Corsair Sabre RGB Pro Wireless Mouse – Putting Fun in Functionality
It’s a hard ask to tempt me into playing games on PC. As someone born and bred on the Super Nintendo, only to then grow up immersing myself in the exclusives stemming from both Nintendo and PlayStation, I must admit that those who played games on PC seemed a bit unusual to me. I’ve tried to dip my toes in on occasions but the act of playing with a mouse and keyboard never quite resonated, but my biases were being put to the test thanks to Corsair and the Sabre RGB Pro Wireless Mouse, a potential tool in flipping me to the PC side.
Though I rarely dabbled in PC gaming, some slower, more meticulous titles such as Age Of Empires, XCOM, or Gears Tactics always drew me in, because they rarely pushed back against my lack of PC gaming fluency, but modern mice, such as the Sabre, are designed for faster-paced titles, for titles that test your reflexes and demand your best tricks – and so, embracing the occasion, I tested it with some of the finest FPS’ available. Thanks to XBOX Gamepass, I tested myself (just as much as the mouse) on the Halo titles, DOOM Eternal, and many fast-paced shooters that put me through my paces. With a bit of sensitivity tuning early on, it wasn’t long before I was ripping and tearing my way through the legions of demons, or wave after wave of Covenant with a degree of confidence. A level of speed and control, that I’d rarely experienced with a controller in hand made combat sequences easier than they’d ever felt, and the Sabre was enabling it.

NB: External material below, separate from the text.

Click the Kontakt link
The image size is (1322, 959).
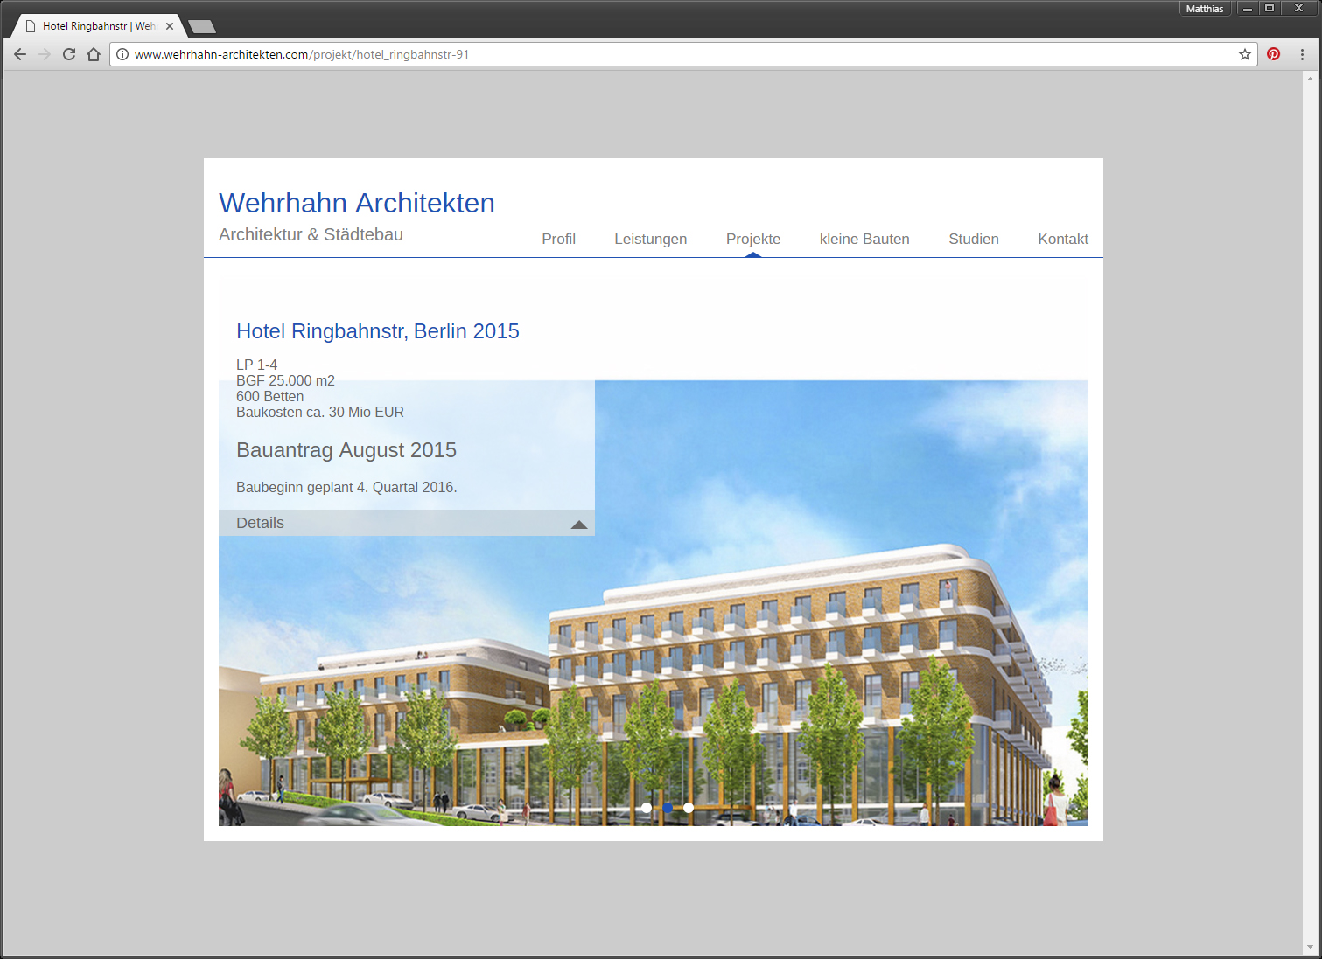(x=1062, y=239)

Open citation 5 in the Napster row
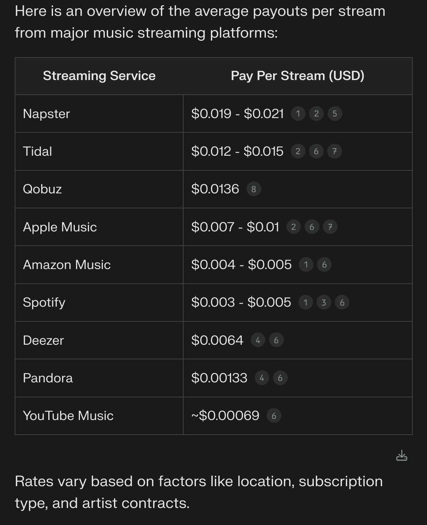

As my confidence grew, as did my interest in experimenting with the DPI. The Sabre Pro Wireless has a max DPI of 26000, and while I did feel like I had hit a point of diminishing returns prior to that stage, it wasn’t hard to see how the most hardcore would continue to benefit even more capable players than I. The DPI switch itself is hidden in plain sight well, with its smooth surface reducing the chance of accidental clicks. Though more textured than the DPI button, the sides of the mouse are still a little too lacking, and I did feel myself losing my grip on the mouse from time to time, the mouse is quite light for its size as well, so it feels like it can get it’s getting away from you a bit at times due to that slight lack of extra grip.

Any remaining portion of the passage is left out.